New York Attorney General Eric Schneiderman  has sued two law firms and their principal attorney in a New York County Supreme Court, accusing them of participating in a fraudulent mortgage rescue scam, Schneiderman's office announced earlier in the week.
Schneiderman filed a suit against Litvin Law Firm, Litvin, Torrens and Associates, and the principal attorney of the firms, Gennady Litvin, for the alleged scam. Scheiderman claims the firms promised financially vulnerable and struggling homeowners that the firms would provide them with comprehensive legal services to obtain a mortgage loan modification or avoid foreclosure. The firms allegedly collected hundreds of dollars in monthly fees from the borrowers they targeted but did not deliver on any of their promises.

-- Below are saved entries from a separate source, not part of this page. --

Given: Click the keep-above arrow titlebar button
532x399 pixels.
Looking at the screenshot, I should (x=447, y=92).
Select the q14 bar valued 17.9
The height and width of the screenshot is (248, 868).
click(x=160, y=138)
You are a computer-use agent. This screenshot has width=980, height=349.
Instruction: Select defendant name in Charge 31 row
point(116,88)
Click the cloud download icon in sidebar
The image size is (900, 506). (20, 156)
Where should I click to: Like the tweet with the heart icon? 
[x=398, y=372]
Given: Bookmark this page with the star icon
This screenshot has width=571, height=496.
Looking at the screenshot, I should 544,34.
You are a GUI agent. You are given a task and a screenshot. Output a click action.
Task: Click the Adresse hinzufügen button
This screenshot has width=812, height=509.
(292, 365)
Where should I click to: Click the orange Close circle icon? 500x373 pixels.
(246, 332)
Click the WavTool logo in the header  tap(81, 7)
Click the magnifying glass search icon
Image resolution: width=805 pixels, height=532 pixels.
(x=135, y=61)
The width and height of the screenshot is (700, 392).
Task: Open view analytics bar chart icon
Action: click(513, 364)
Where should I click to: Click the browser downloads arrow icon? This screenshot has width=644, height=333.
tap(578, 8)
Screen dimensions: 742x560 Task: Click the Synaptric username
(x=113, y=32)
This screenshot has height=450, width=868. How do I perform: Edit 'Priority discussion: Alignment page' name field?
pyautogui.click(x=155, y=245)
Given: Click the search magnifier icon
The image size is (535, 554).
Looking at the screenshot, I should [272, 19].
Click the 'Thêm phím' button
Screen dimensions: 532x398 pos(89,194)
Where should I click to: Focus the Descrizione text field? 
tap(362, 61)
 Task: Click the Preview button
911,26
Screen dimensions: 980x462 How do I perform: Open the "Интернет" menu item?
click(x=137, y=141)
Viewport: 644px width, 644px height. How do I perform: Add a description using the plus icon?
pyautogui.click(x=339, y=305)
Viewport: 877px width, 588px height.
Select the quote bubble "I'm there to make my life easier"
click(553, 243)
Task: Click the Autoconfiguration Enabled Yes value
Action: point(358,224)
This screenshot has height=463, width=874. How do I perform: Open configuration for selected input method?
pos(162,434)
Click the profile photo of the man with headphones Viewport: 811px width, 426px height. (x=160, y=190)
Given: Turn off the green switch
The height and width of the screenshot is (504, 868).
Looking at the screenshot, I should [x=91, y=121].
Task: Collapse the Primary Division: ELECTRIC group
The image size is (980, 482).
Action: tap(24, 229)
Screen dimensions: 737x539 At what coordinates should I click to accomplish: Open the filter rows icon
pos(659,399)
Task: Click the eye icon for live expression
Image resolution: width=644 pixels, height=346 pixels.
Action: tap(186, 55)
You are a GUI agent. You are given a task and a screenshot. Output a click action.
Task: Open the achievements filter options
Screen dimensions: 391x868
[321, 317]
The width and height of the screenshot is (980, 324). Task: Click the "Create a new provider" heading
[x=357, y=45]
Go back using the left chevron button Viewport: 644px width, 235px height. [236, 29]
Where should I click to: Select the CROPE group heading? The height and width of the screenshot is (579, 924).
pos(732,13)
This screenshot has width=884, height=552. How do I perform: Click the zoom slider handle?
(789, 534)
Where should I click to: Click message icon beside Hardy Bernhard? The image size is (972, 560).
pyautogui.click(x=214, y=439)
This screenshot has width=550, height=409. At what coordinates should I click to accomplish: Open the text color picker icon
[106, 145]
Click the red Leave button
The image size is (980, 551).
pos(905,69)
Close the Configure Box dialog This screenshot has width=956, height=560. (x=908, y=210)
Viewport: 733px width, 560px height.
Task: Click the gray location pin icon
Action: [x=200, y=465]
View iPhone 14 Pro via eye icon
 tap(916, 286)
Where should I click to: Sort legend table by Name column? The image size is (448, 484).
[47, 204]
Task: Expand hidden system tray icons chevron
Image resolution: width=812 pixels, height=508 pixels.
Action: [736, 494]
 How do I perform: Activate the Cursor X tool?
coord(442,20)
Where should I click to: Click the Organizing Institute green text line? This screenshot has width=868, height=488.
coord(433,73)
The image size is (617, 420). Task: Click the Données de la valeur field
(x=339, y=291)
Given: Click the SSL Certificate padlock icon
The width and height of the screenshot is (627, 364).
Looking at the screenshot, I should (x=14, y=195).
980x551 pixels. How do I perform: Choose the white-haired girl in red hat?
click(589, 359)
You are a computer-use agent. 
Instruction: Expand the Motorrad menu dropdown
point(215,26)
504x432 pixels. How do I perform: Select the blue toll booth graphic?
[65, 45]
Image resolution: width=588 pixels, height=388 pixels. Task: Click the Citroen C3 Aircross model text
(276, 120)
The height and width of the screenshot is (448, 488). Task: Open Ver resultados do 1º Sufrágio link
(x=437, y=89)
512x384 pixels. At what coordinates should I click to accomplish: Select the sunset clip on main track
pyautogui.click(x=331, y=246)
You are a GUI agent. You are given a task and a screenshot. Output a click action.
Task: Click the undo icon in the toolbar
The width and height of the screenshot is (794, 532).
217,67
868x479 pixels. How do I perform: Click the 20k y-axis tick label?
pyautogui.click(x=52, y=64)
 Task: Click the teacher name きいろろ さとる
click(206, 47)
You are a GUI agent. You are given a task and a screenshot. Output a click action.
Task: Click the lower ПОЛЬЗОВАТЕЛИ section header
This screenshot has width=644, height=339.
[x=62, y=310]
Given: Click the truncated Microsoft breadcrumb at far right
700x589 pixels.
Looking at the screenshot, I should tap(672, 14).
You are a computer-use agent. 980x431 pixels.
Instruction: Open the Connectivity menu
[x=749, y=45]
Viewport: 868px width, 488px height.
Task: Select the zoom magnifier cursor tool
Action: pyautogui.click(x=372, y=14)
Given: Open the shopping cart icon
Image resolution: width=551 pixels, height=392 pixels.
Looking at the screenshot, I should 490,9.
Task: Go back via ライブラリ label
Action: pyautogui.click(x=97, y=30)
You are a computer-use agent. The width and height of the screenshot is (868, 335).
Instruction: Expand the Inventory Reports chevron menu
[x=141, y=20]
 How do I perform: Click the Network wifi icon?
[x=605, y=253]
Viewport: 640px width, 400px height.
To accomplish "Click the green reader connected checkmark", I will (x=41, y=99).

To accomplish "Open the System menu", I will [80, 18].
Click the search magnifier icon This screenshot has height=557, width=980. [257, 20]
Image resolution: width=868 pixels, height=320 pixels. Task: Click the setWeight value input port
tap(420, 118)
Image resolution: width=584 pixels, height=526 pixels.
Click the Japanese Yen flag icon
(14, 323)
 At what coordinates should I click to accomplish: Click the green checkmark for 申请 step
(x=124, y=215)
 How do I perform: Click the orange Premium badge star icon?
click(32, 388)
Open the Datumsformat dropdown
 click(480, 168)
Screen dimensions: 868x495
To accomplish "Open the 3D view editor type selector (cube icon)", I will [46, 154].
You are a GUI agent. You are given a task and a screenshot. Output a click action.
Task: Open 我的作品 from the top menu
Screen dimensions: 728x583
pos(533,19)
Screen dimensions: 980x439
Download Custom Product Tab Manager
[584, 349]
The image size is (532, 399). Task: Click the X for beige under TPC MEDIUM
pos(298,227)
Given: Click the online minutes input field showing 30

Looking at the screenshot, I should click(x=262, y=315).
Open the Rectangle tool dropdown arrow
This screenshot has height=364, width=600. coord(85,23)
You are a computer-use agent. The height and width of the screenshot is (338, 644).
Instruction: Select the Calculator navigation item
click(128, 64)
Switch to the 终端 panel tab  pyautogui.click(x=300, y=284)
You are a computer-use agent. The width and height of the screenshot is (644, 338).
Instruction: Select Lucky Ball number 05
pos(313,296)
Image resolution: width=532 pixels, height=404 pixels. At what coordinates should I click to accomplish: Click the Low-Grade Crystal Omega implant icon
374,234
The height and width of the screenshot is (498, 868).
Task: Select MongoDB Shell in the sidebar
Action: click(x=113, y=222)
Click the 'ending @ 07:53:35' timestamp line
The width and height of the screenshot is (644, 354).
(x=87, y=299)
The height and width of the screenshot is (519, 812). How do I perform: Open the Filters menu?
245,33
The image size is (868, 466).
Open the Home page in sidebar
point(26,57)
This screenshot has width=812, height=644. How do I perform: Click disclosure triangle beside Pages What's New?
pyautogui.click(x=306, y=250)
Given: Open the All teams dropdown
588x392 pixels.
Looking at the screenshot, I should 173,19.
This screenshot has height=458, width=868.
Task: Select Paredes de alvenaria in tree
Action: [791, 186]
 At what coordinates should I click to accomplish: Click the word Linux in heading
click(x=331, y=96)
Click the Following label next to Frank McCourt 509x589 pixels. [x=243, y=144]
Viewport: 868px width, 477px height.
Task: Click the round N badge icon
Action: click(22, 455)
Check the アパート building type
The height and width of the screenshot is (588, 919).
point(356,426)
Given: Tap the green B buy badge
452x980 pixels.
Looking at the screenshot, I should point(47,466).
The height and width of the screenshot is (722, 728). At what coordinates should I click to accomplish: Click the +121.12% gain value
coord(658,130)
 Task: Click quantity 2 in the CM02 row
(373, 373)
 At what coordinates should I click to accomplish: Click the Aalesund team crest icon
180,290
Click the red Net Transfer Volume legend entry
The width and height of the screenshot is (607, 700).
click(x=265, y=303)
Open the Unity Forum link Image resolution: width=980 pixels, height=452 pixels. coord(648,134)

"Consumers facing foreclosure place a special trust in attorneys hired to help them navigate the myriad of legal issues they are facing, and our office will hold those accountable who perpetrate scams that prey upon families at risk of losing their home," Schneiderman said. "Coupled with our Homeowner Protection Program that has served over 30,000 New York families seeking help with their mortgage, we will continue to fight for those still struggling in the aftermath of the housing crisis."
The law firms perpetrated the scam by advertising through radio, television, and its website that they were located in 31 states and were equipped to provide nationwide foreclosure defense, which was not possible because they firms had offices only in New York and Florida, Scheiderman said. The lawsuit alleges that through these ads, the firms lured struggling homeowners into calling them and paying $595 or $750 for legal services.
Through third party lenders, the firms promised struggling homeowners nationwide that they would receive a "custom made attorney defense team" that gave them "a level of service that usually is only enjoyed by large corporate clients," according to Schneiderman. The marketers also promised "forensic loan audits" that were "vitally important" to identifying errors in mortgage documents, winning concessions from lenders, and avoiding foreclosure, according to the lawsuit. Instead, despite paying fees, many homeowners never spoke with an attorney in their state or received any kind of mortgage loan relief such as a modification, and the forensic loan audits had little value in saving consumers' homes.
The marketers reached a settlement with the Federal Trade Commission (FTC) in which they agreed to pay nearly $3.6 million in compensation to victims of the scam. Marketers also agreed to a permanent ban from the mortgage and debt relief services field.